AT&T (T) stands apart from its rivals due to its impressive dividend history. AT&T has increased its dividend for 35 consecutive years, showing the ability to grow in a wide range of economic environments (including recessions), observes dividend expert Ben Reynolds, editor of Sure Retirement

In addition to a long history of dividend growth, AT&T also has an exceptionally high dividend yield that has been north of 6.5% recently.  This yield is historically high for AT&T. 

The company’s average dividend yield in 2009 – the worst year of the Great Recession when stock prices collapsed — was 6.4%. AT&T is trading at bargain prices today, despite its long history of success and stable cash flows.

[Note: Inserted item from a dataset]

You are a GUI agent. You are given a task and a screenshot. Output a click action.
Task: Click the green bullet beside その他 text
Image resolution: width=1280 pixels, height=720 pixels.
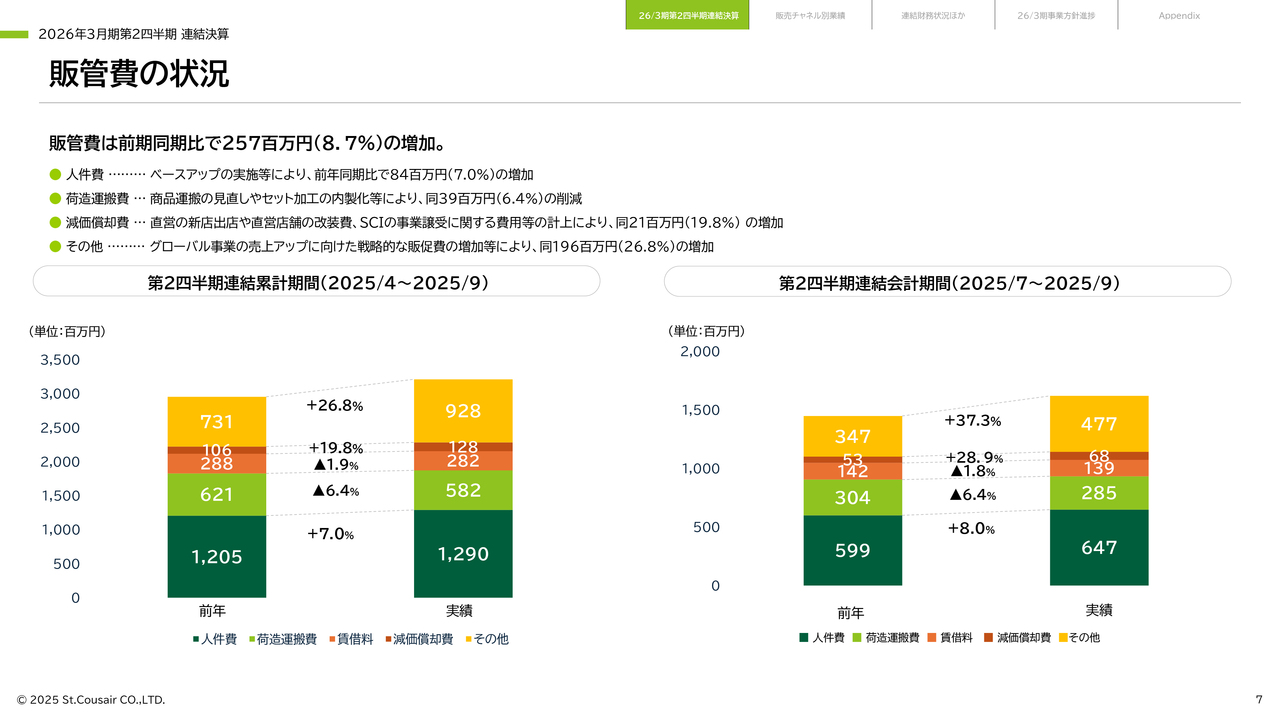pyautogui.click(x=55, y=246)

The reason for AT&T’s low stock price and corresponding high yield is concerns over the company’s large acquisitions of both DirecTV and Time Warner. These acquisitions have leveraged AT&T’s balance sheet. The company’s debt-to-EBITDA ratio will be around 2.8x at the end of fiscal 2018.

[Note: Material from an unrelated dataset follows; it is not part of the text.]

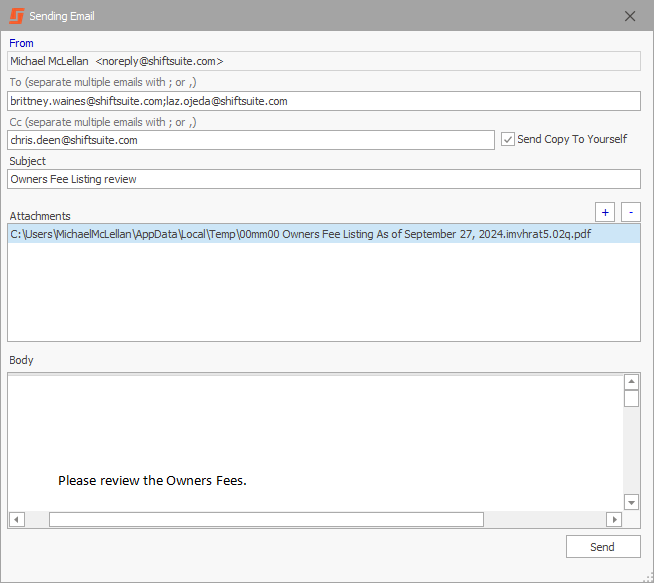
Task: Click the plus button to add attachment
Action: [604, 212]
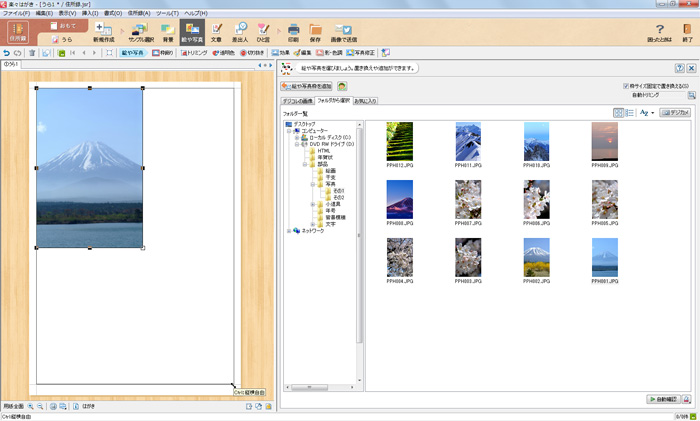
Task: Open the AZ sort order dropdown
Action: point(646,113)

Management is prioritizing debt reductions. The company expects to reduce its debt-to-EBITDA ratio down to 2.5x by the end of fiscal 2019.

AT&T expects tremendous free cash flows (operating income less capital expenditures) of $26 billion in fiscal 2019 against an interest expense of approximately $8.5 billion and dividends in the range of $14 to $15 billion. This leaves billions in additional cash flows to pay down debt.

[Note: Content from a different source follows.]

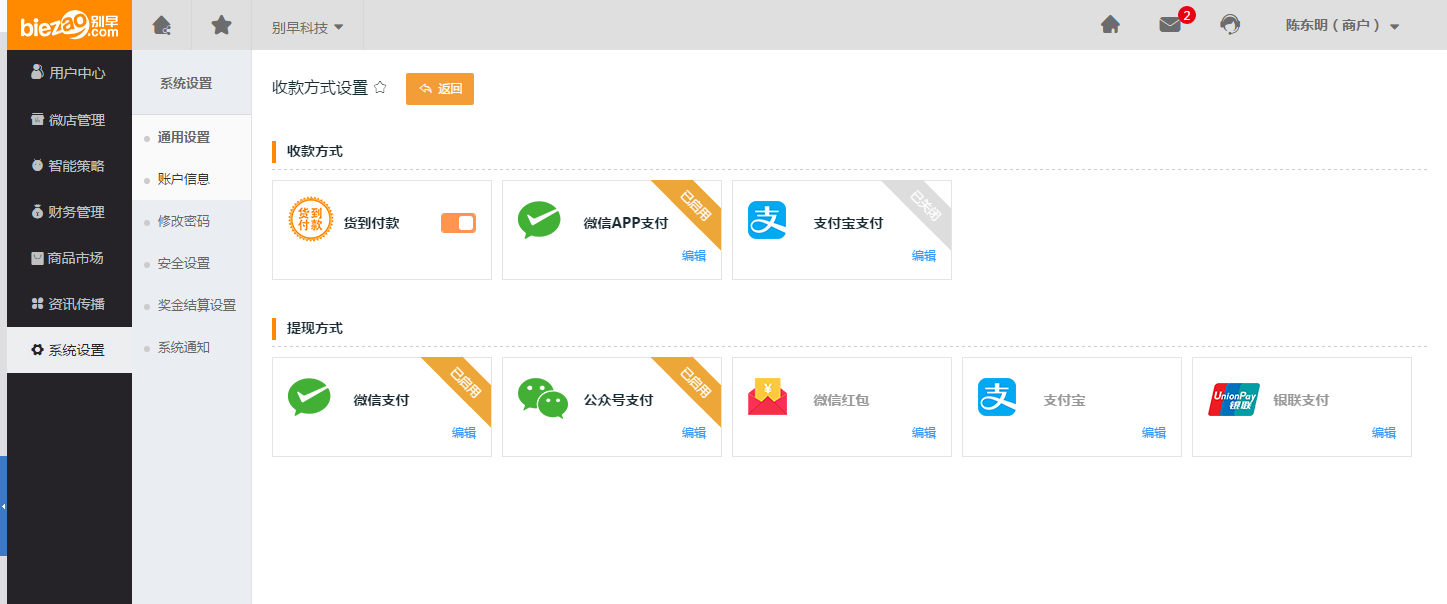Click the biezao.com logo
The image size is (1447, 604).
[68, 25]
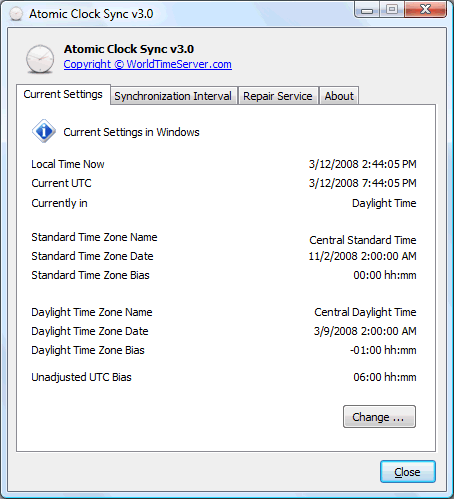
Task: Click the Central Standard Time value
Action: coord(363,240)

While the market is penalizing AT&T for debt incurred from its recent acquisitions, it has failed to recognize the increased cash flow and growth potential of AT&T resulting from the same acquisitions.

Synergies from the TimeWarner acquisition are expected to reach $2.5 billion annually by 2021, with $1.5 billion of that being cost reductions. The TimeWarner acquisition significantly boosts AT&T’s content creation ability.

The company is well positioned to grow earnings-per-share and dividends for years to come. Pessimism and resulting low share prices and high yields make now an opportune time to invest in AT&T for the long run.